Я проживу еще один день. От чувства облегчения кружилась голова и становилось стыдно. К этому примешивались возрастающее разочарование и неопределенность ожидания.
Долг мне надлежало исполнить более двух месяцев назад вместе с остальными летчиками моей эскадрильи. Шестеро из нас совершили перелет с базы ВМФ на Кюсю до самого острова Лусон в Тихом океане. На военно-воздушной базе Лусона мы провели ночь, а на следующий день, рано на рассвете, покинули ее, чтобы нас не обнаружили американцы. Через час после нашего вылета с Лусона начались неполадки в двигателе моего самолета: он надрывался так, словно ему было невмочь тащить подвешенную снизу пятисотфунтовую[203] бомбу. Эти самолеты не были рассчитаны на то, чтобы нести такой груз. Да и делали их к тому времени тяп-ляп. Я ничего не мог поделать. Война шла уже таким образом, и нашим самолетам отводили в ней роль настолько фундаментальную, что на них даже не ставили рации, чтобы в полете мы не переговаривались друг с другом. Мне оставалось лишь смотреть, как мои товарищи быстро удаляются, направляясь на юг, к Малайе.
А потом они исчезли.
Я сверился с картой, выискивая ближайшую посадочную полосу, молясь, чтобы чихающий двигатель не заглох. Сорок минут спустя я совершил жесткую посадку на военно-воздушной базе Баколод на филиппинском острове Негрос. Базой служило простое скопище деревянных лачуг, окруженных низкими грядами гор, чьи вершины покрывали штормовые тучи. Единственным признаком жизни был «колдун» – полосатый ветроуказатель, трепыхавшийся по ветру, будто пойманная в силок птица.

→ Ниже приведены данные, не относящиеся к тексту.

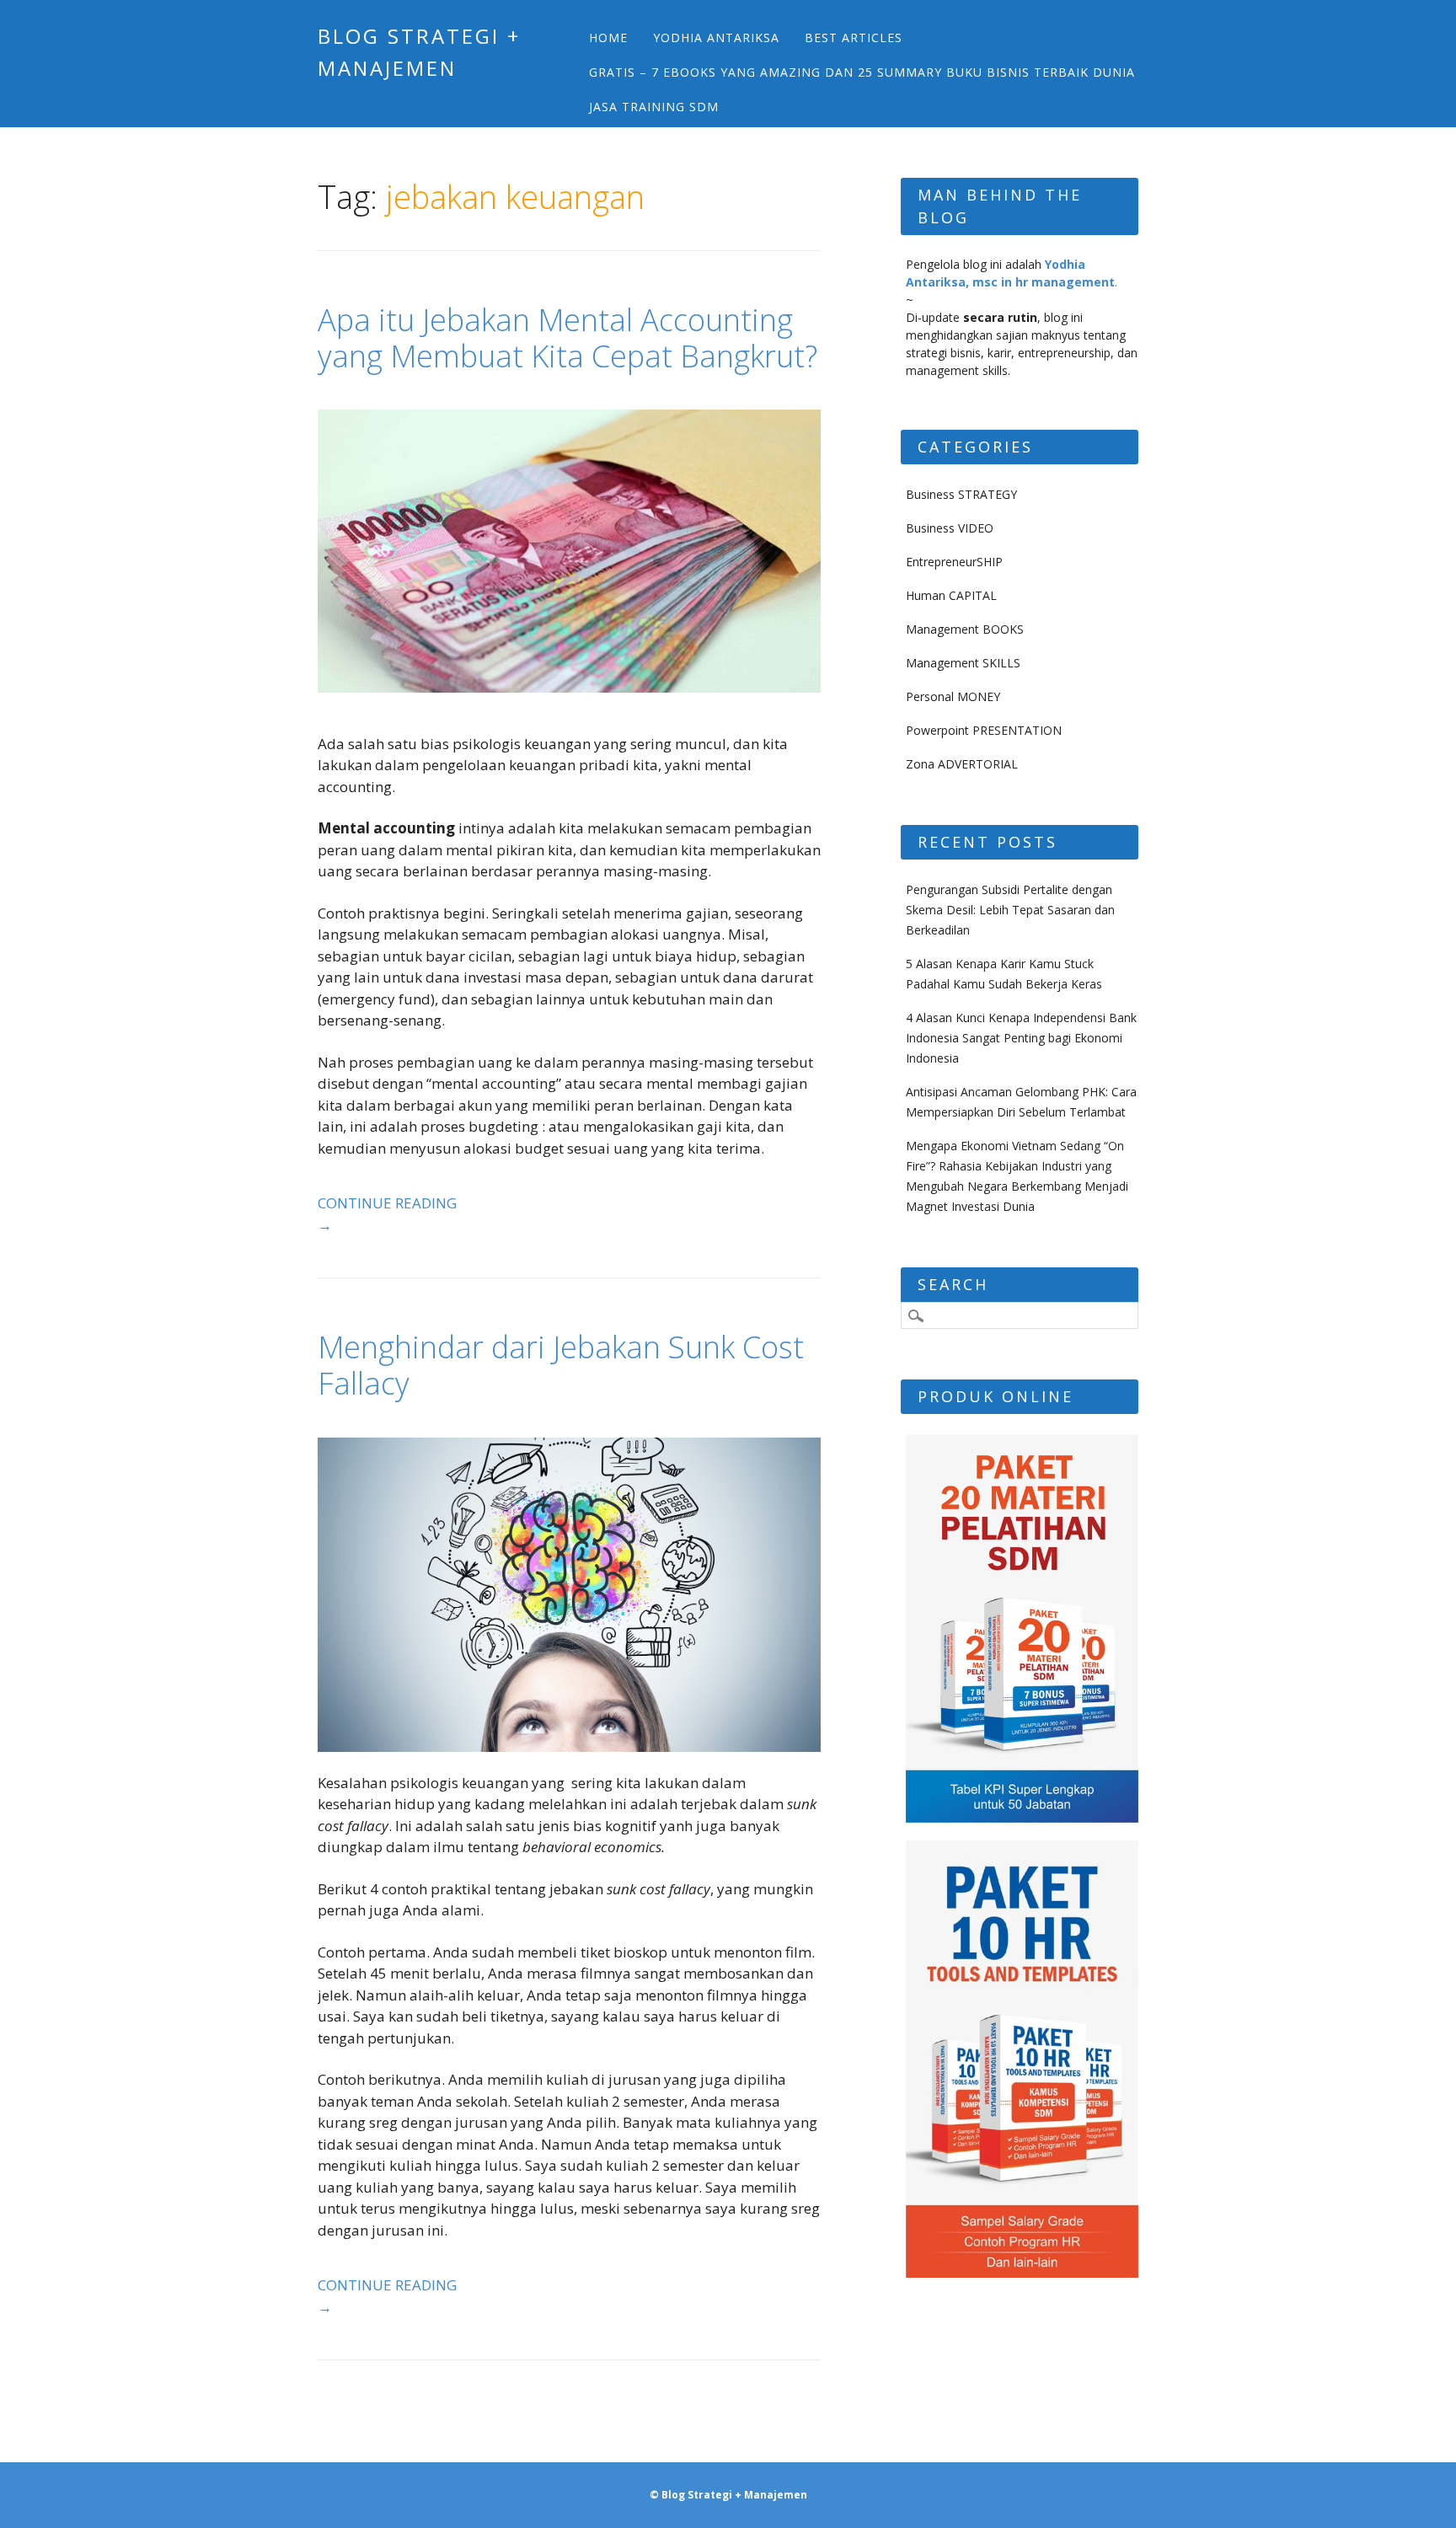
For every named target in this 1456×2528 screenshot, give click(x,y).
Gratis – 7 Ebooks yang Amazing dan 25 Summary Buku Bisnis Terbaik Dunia (862, 72)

Наземная команда состояла из хромающего механика средних лет и его помощника. Я рассказал им, что за нелады у меня с двигателем.
«Сколько времени займет наладить его?»
«Придется подождать, пока двигатель остынет, но, судя по тому, что вы рассказали…» – механик втянул воздух сквозь зубы. Он понимал мое нетерпение: я должен был умереть вместе с моими товарищами по эскадрилье. Мы вместе прошли авиационную подготовку и вместе закончили Имперскую военно-морскую академию. Я не желал отставать от них.